Somewhere in Asia travel blog

'The' junction

Piglet from the outhouse

School morning

We just caught the attention of some students

They are running towards us

We're surrounded

Side street market

A couple of kids about to head down to the lake

Housing on the La Nga Lake

An inspirational poster

All covered up

School boys hanging out

We are having coffee with their teacher

Overlooking a small town

Myles checks out the crack

School girls

Bananas!

A funeral precession

Funeral vehicle

Baskets

Jolly fella


Distance:110km

Her thoughts:

I had to show a little piglet out of an outhouse this morning after breakfast. She was hanging out in there, eating this and that. It was one of those outhouses, which look (both inside and out) like a pile of rubble and wood, and you hesitate for a moment before entering. Once I passed through the eroded wooden door that barely stayed together I could tell I was in the right place by the pile of used toilet paper in one corner, a cement squatting toilet in another and the unmistakable smell throughout. I felt compelled to describe this particular toilet, as it was the only toilet in SE Asia so far with it's own, resident pig. We started the day with some sweet coffees, while watching 'the' junction in town. The coffee was strong and sweet enough to jumpstart anyone's day. The sky was overcast, and it was chilly outside, with a strong headwind as we were heading out of town. It felt like a long day already, thoughts of hot, sweet coffee quickly fading into a distant memory. The traffic persisted most of the day, although there were a few silent breaks in between. Riding this road, I was amazed to see how much development there is in Vietnam. You hardly leave the limits of one town before you enter another. With towns come traffic and lots and lots of people, the latter could be good or bad depending on how much time you have left before it gets dark outside.

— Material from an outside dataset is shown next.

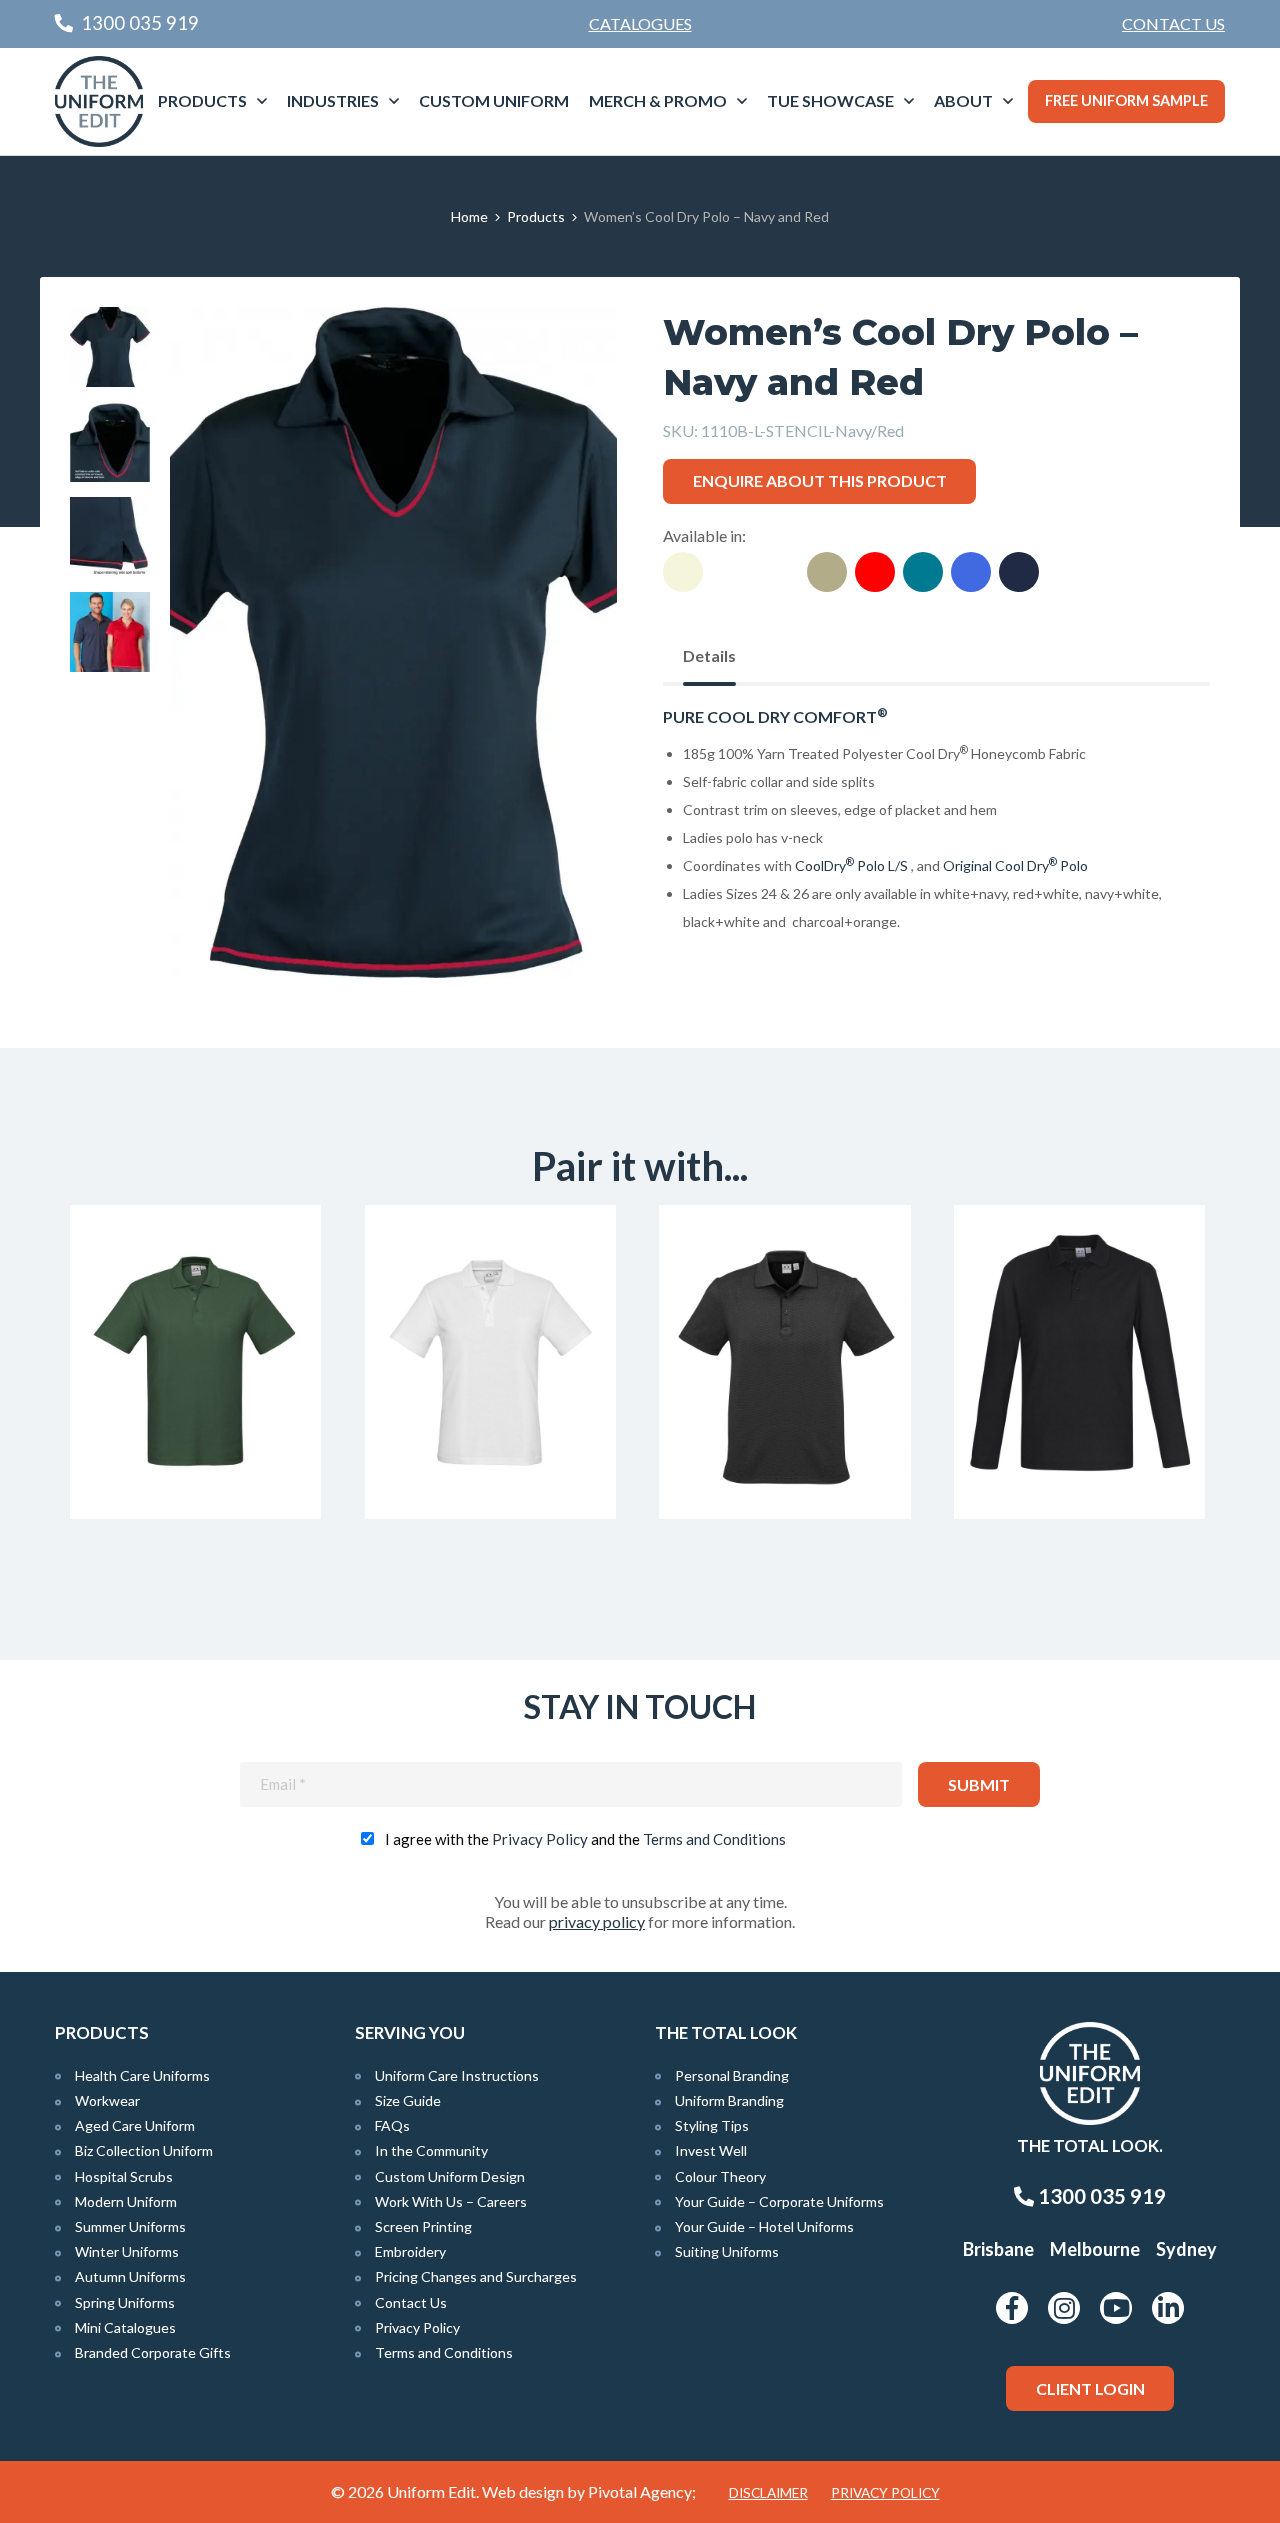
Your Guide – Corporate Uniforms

The terrain was hilly, and the going was slow. We stopped one too many times along the way. By the time we started our final ascent darkness fell. It started to rain. The road got narrow, bumpy and winding. There were trucks, buses, vans, cars and scooters whizzing past us. It was not fun. Then is started to pour. We pulled into a little restaurant, hoping we could spend the night. It turned out to be our little safe haven for the night. The owner of the restaurant, a woman named Huong, was quick to pick up our vibes and asked if we'd like to spend the night in a couple of bamboo chairs in the restaurant; music to our ears. After learning some Vietnamese, the lights were out, and we began to assume a series of different positions in our chairs in hopes of finding a semi-comfortable one. Our sleep was broken into short intervals. We were interrupted by the sounds and lights of frequent trucks going by, vans full of people stopping at the restaurant to use the bathroom, and eventually the cold temperature. Wearing layers of our warmest clothes wasn't quite enough. Again, I thought of the sleeping bag we left behind in Bangkok. Then all of a sudden Huong came downstairs and covered us with a fleece blanket. That is how we spend our 5-year anniversary.

My brain!

Oops left late (More about this later). With 80 million people living in Vietnam it does seem so far like its all towns and villages along the way. One does not know where the towns start or end. We stop at one town to buy fruit from a seller and meet a young man and his mother. He was born in Vietnam but had lived in the USA for 14 years with his immediate family. This was his first time back and he was really enjoying it. At some point we met Sau. Sau spoke pretty good English something he had picked up working as a liaison and aircraft mechanic during the American war. He was probably in his 70s. He asked us if we would like to have coffee and chat for a while before we rode on. It was a nice break before we carried on. We again stopped a little later on for lunch and again later for coffee. Just before our last 30kms, a stomach cried out for food. Just then it started to rain quite heavily and darkness was not far away. As we rode on and darkness settled in the rain started pounding down. We rode uphill continually being passed by trucks, buses, vans, and scooters. We started getting a little concerned about stopping too many times and not staying put in the last town some 30kms back. This is the oops. Just when the nerves felt rather fried we came around a corner that had the dying lights of a resturant. We rode towards it knowing we were not going any further. This is where we met Huong, the proprieter. We ordered a nice sweet coffee, and settled in. She must have picked up on us not wanting to go on further as she asked us quite quickly if we wanted to stay. It was an easy choice. We had to choose between wet, dark, hilly, vehicle-infested road, or not so comfy, cold bamboo chairs. Choice was made. The night was long and cold, but we are now able to understand how many people sleep outside in the cities of Asia with noise, temperatures and uncomfortable beds.